- Directed by: Peter Greenaway
- Written by: Peter Greenaway
- Music by: Michael Nyman
- Release date: 1980;
- Running time: 185 min
- Country: United Kingdom
- Language: English

= The Falls (1980 film) =

The Falls is a 1980 film directed by Peter Greenaway. It was Greenaway's first feature-length film after many years making shorts. It does not have a traditional dramatic narrative; it takes the form of a mock documentary in 92 short parts.

==Plot==
The world has been struck by a mysterious incident called the "Violent Unknown Event" or VUE, which has killed many people and left a great many survivors suffering from a common set of symptoms: mysterious ailments (some appearing to be mutations of evolving into a bird-like form), dreaming of water (categorised by form, such as Category 1, Flight, or Category 3, Waves) and becoming obsessed with birds and flight. Many of the survivors have been gifted with new languages. They have also stopped ageing, making them immortal (barring disease or injury).

A directory of these survivors has been compiled, and The Falls is presented as a film version of an excerpt from that directory, corresponding to the 92 entries for persons whose surnames begin with the letters FALL-. Not all of the 92 entries correspond to a person – some correspond to deleted entries, cross references and other oddities of the administrative process that has produced the directory. One biography concerns two people – the twin brothers Ipson and Pulat Fallari, who are played (in still photographs) by the Brothers Quay.

The Falls includes clips of a number of Greenaway's early shorts.
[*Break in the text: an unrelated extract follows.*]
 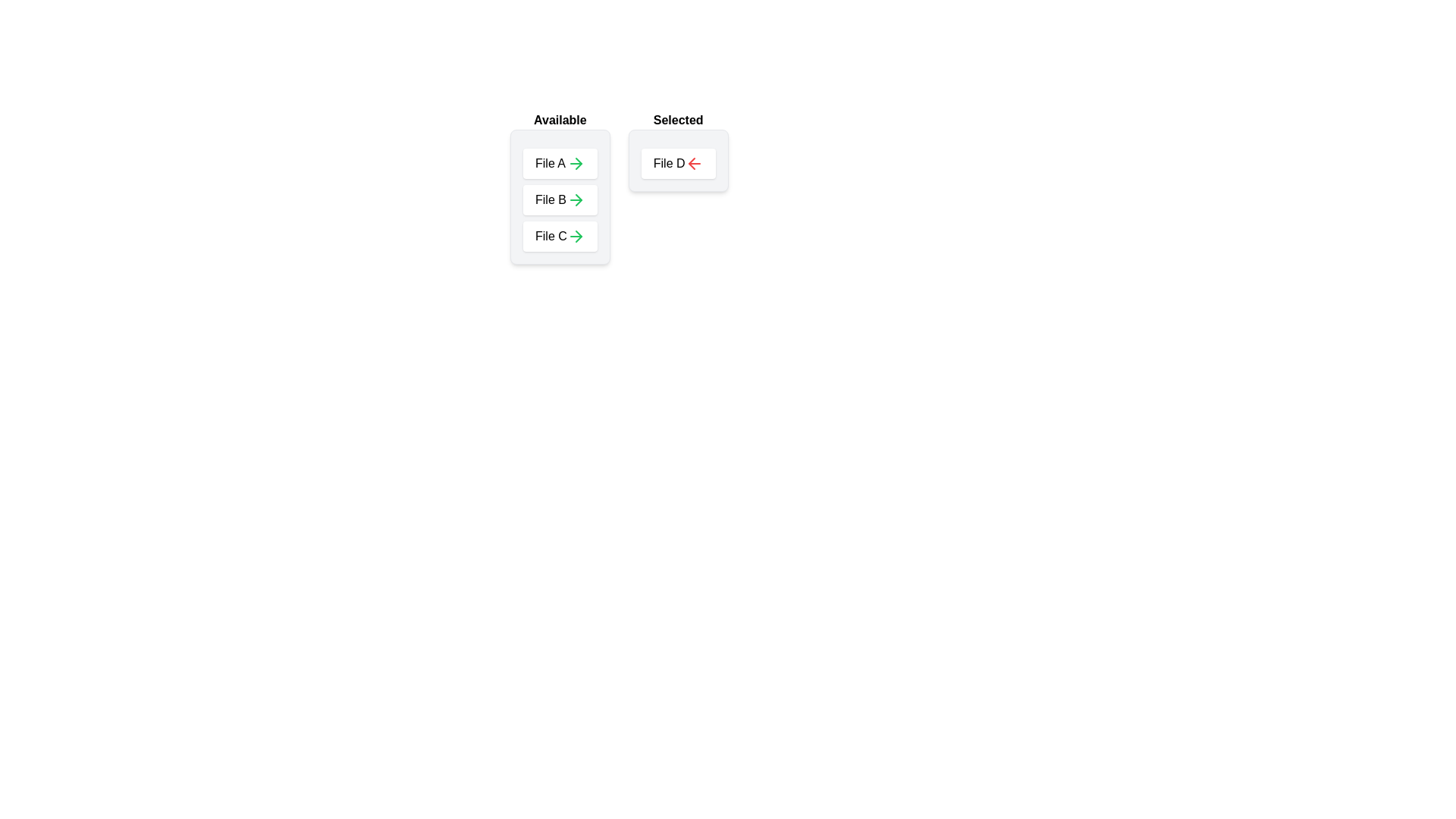 What do you see at coordinates (575, 237) in the screenshot?
I see `arrow icon next to the item File C in the 'Available' list to move it to the 'Selected' list` at bounding box center [575, 237].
It also anticipates some of his later films: the subject of biography 27, Propine Fallax, is a pseudonym for Cissie Colpitts, the central figure of Drowning by Numbers (1988), while the car accident in biography 28 prefigures that in A Zed and Two Noughts (1985).
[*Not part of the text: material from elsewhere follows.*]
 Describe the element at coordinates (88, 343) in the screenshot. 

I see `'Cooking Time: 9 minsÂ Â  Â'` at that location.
The largely formal and deadpan manner of the narration contrasts with the absurdity of the content.

==Soundtrack==
The soundtrack is mainly by Michael Nyman and is partly based, like his later music for Drowning by Numbers, on the slow movement of Mozart's Sinfonia Concertante for Violin, Viola and Orchestra K. 364. It also includes numerous clips from various songs popular among the avant-garde of the time, including pieces by Brian Eno (in particular "Golden Hours" from Another Green World) and snippets of "Jugband Blues", the last song Syd Barrett recorded with Pink Floyd.

==Reception==
The Falls has an 80% approval rating on Rotten Tomatoes, with Nathan Lee of The Village Voice calling it "the most playful and engaging of Greenaway's compositions".

Vincent Canby writing in the New York Times gave The Falls a mostly positive review, saying 'though The Falls is much too long for its own good, its rewards are real'.